August 19, 2016
A federal lawsuit has been filed against Lehigh County over its use of a Christian symbol in its seal.
The Freedom From Religion Foundation announced earlier this week that it's suing the county on behalf of four residents who say featuring the Latin cross on county documents, government buildings and websites is unconstitutional.
“Lehigh County is not a Christian county, it should be equally welcoming to all its citizens regardless of their religion or their reject (sic) of religion," FFRF Co-President Annie Laurie Gaylor said in a statement.
The FFRA said they complained to the county about the seal back in 2014 and again in January 2015, and officials eventually responded by saying the seal includes "more than a dozen" elements and that the cross honors the county's Christian settlers.

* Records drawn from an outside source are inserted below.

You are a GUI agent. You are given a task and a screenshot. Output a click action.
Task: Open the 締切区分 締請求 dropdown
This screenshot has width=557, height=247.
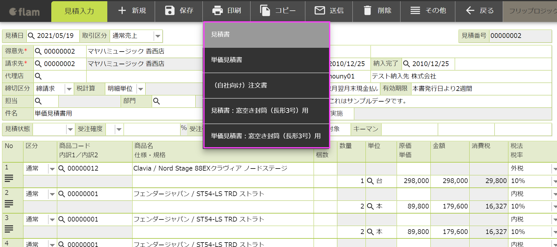tap(69, 89)
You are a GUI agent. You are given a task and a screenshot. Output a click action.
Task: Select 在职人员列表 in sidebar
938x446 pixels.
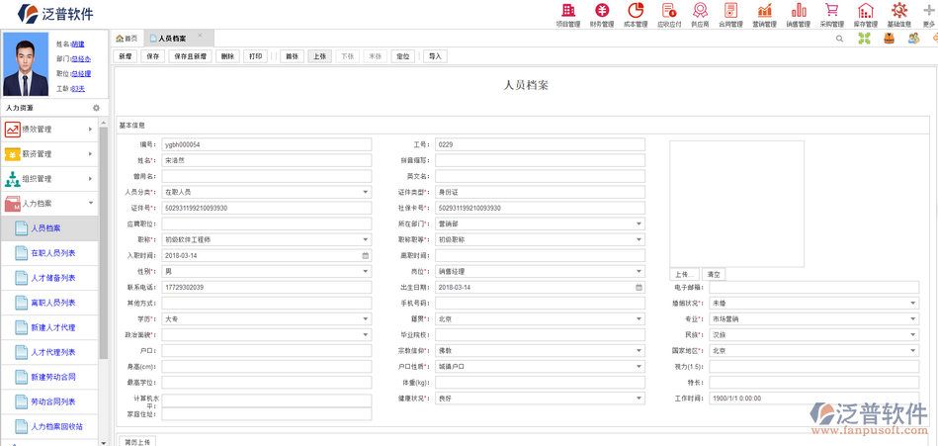pos(52,253)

But the lawsuit contends that many residents don't view the cross, which is also featured on the county flag, as a tribute to the county's founders.
The suit cites responses the Board of Commissioners received in 2015 when it was putting the seal up for consideration.
“Please do not allow this group of haters to bully you into removing something that stands for freedom," resident Pamela Woods wrote to the board, according to the suit. "The Cross stands for freedom. Jesus Christ came to give freedom. The God haters of this world are taking those freedoms away.”
Lehigh County Solicitor Matthew Sorrentino told Lehigh Valley Live that he had looked at the complaint but wouldn't comment on the pending litigation.
The lawsuit says the four plaintiffs, including one atheist, find the seal offensive and seeks a declaration that the flag is unconstitutional, a permanent injunction to stop the county from using the seal or flag with the cross and nominal damages for the plaintiffs for having their rights violated.
Recent precedent would suggest the lawsuit has a chance. In April, a federal court ruled that the use of a Christian cross in the Los Angeles County seal was unconstitutional.
U.S. District Judge Christina A. Snyder ruled that including the cross "places the county’s power, prestige, and purse behind a single religion."